*Document section*:
[Start of Attachment]

# Looking for a solution to mud on a horse farm



## Corporal (Jul 29, 2010)

Mud just comes with the territory. Often, if there are gated pastures, horse owners will create a "dry lot," which keeps them from ripping up the sod in other pastures, but allows for turnout. It becomes a "mud lot" when it rains and when the snow melts--I've quaranteed my horses before in the fenced in area around my barn, which is easily 1/4 acre and more than many small herds get, to keep my pastures in shape.
AS LONG AS your horse can get out of the mud into a stall at night, there really isn't a big problem.


----------



## Corporal (Jul 29, 2010)

During the rain/snow season, like now, I take leftovers from my gardening and put them down by gate entrances to create firmer footing. Things like tomato vintes and okra stalks work very well. Of course, they are biodegradable and not toxic.

[End of Attachment]

*Brief 1*:
According to the horse-farm mud thread, why do horse owners create a dry lot? Answer in one to three sentences.
*Brief 2*:
List every place named in the horse-farm mud thread where horses can be kept or turned out.
*Brief 3*:
Write the next post in the horse-farm mud thread, continuing from its last post.
The material that comes next has nothing to do with the horse-farm mud thread.

*Material supplied*:
[Start of Attachment]

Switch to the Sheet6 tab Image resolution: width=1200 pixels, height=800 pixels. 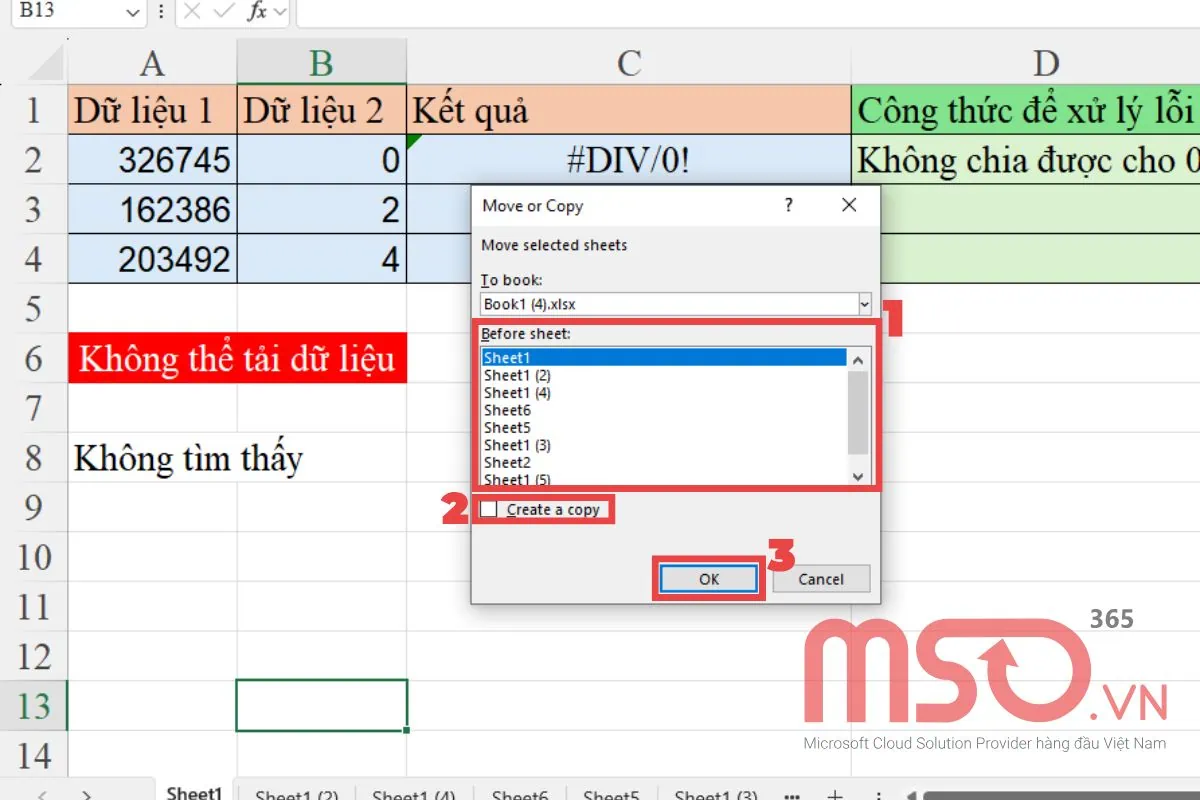click(x=520, y=793)
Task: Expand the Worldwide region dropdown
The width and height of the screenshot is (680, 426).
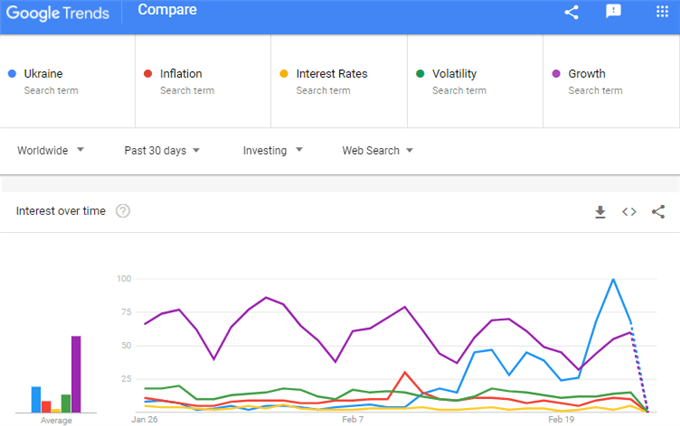Action: tap(50, 151)

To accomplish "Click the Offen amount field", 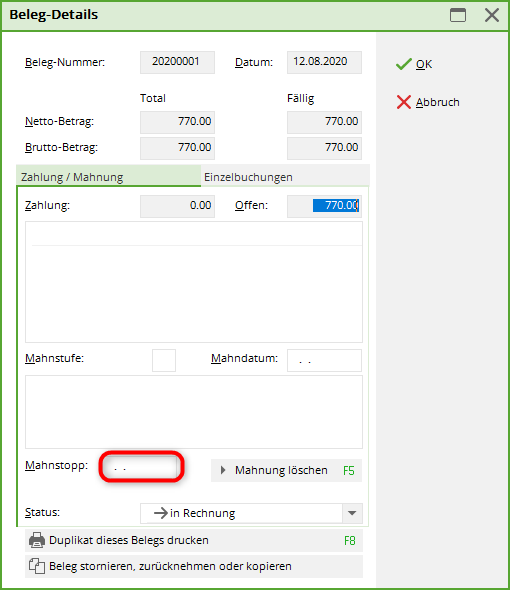I will 324,206.
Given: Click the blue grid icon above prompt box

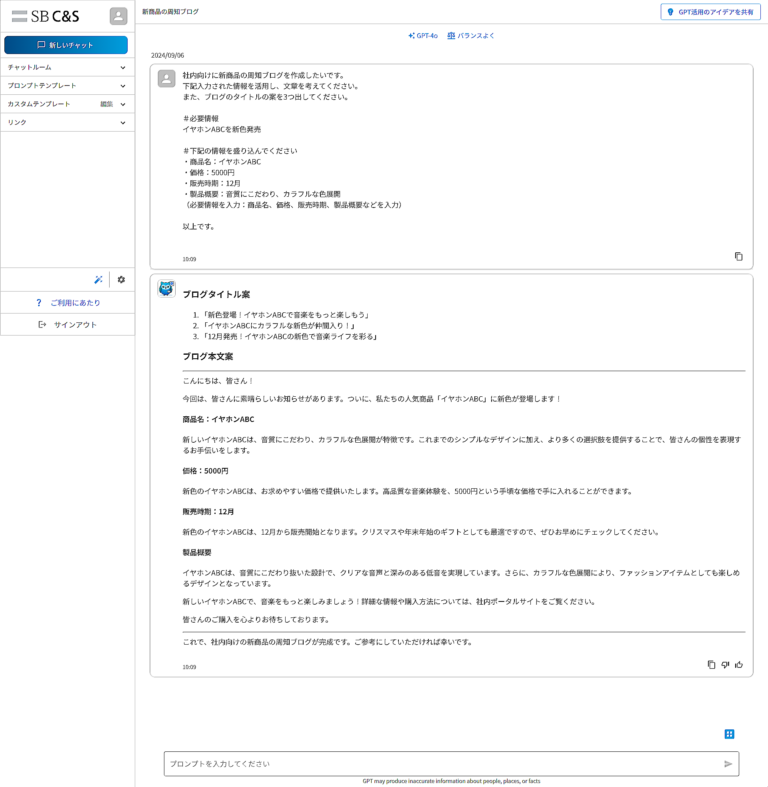Looking at the screenshot, I should [x=729, y=734].
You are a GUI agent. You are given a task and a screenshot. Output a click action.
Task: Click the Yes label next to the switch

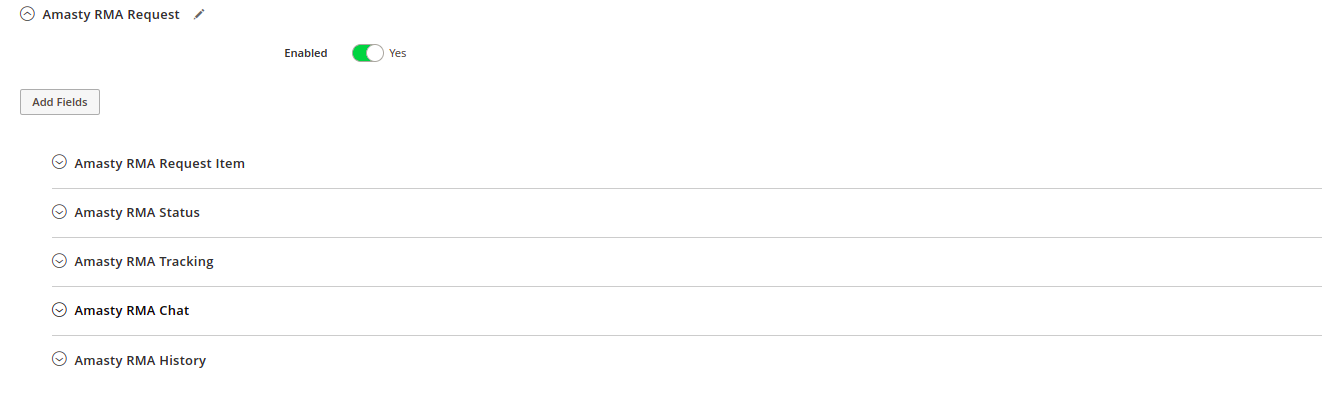[x=398, y=53]
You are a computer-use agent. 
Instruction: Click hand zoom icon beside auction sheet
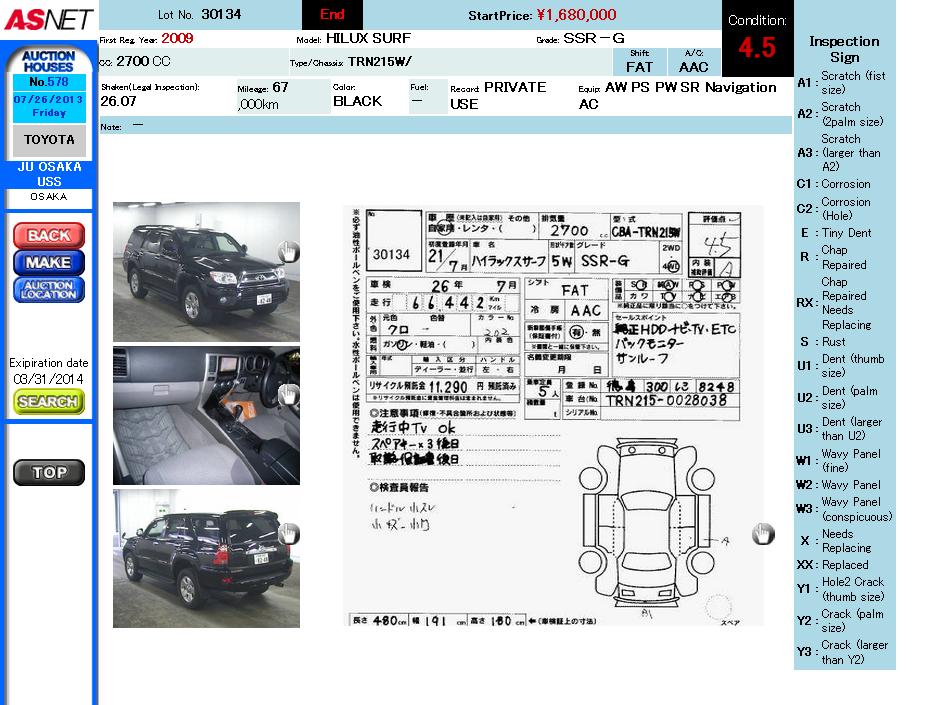coord(763,534)
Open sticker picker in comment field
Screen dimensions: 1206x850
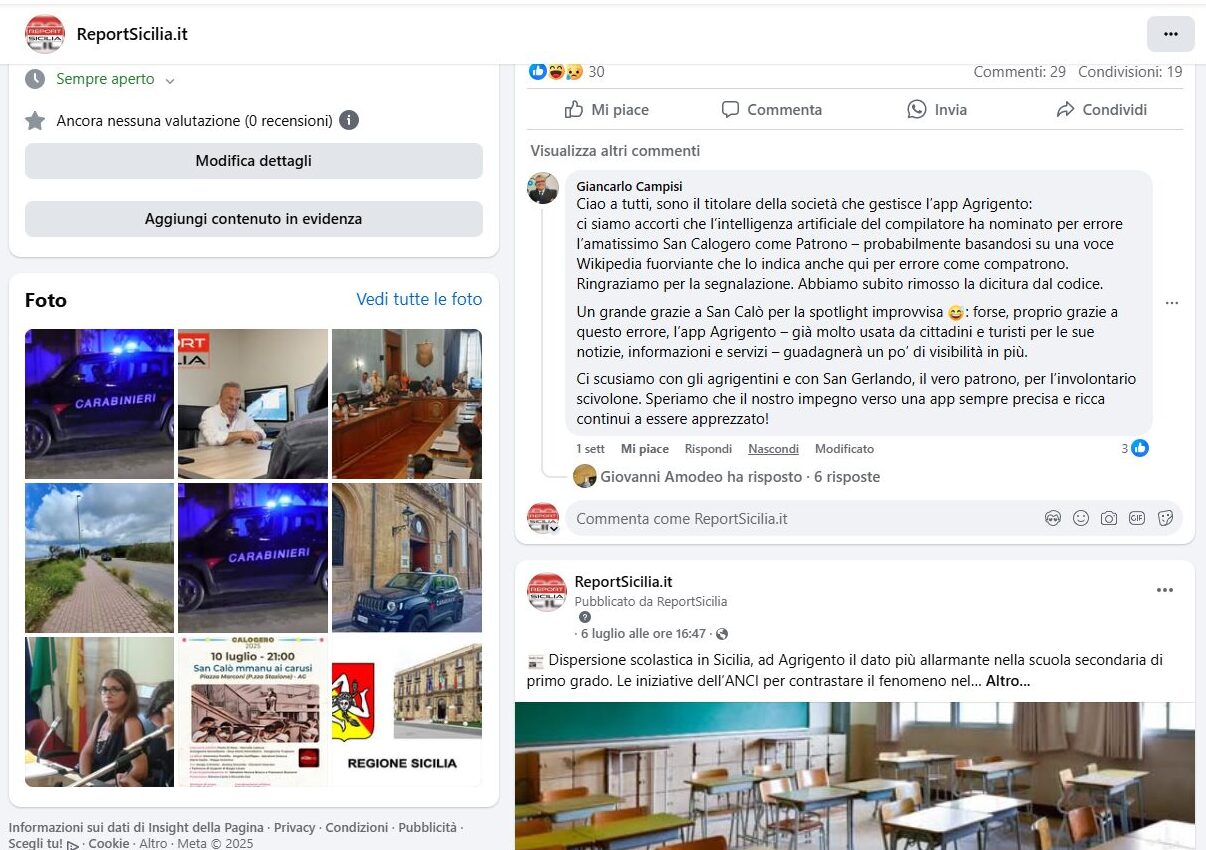[x=1165, y=518]
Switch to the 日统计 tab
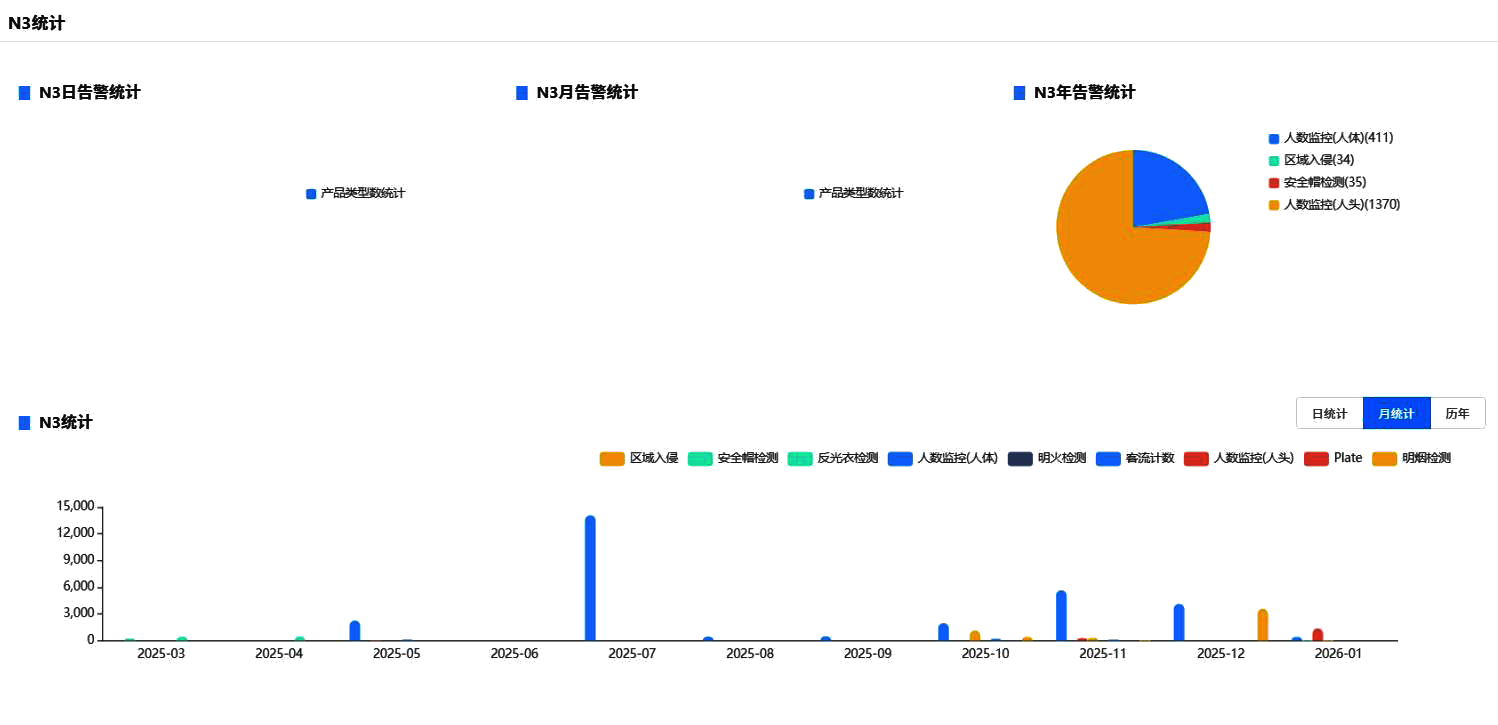 point(1329,413)
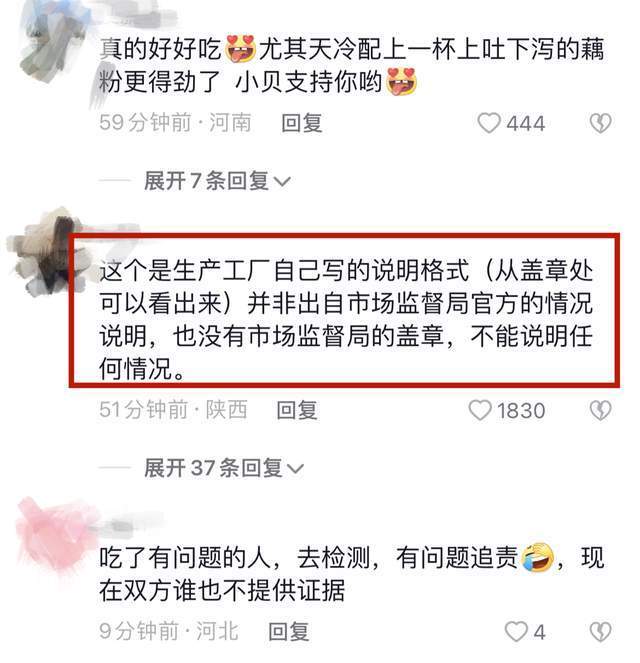640x663 pixels.
Task: Tap the 444 like count
Action: pos(525,123)
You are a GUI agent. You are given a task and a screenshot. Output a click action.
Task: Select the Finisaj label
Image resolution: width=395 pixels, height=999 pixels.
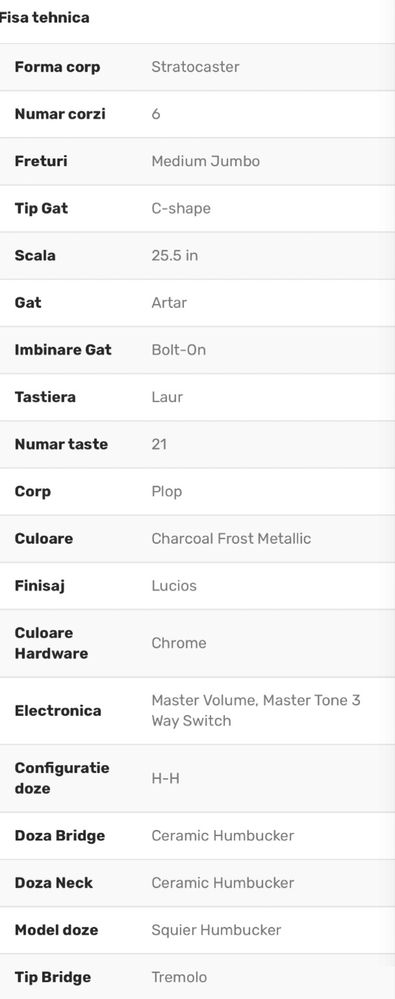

[End of Attachment]

*Answer space 1*:
A dry lot keeps horses from ripping up the sod in the other pastures while still letting them have turnout.

*Answer space 2*:
- Gated pastures
- Dry lot
- The fenced-in area around the barn, about 1/4 acre
- Stall

*Answer space 3*:
----------



## kait18 (Oct 11, 2011)

i am in jersey too  know what you mean about the mud... we use different size rocks bigger in the mud, then get smaller so water runs off.. we are going to put small pebble type rocks around all of our gates this spring... and around our barn we have a ground gutter system to take the runoff away from the barn area.. works pretty good... and pretty cheap and is a easy do it your self project..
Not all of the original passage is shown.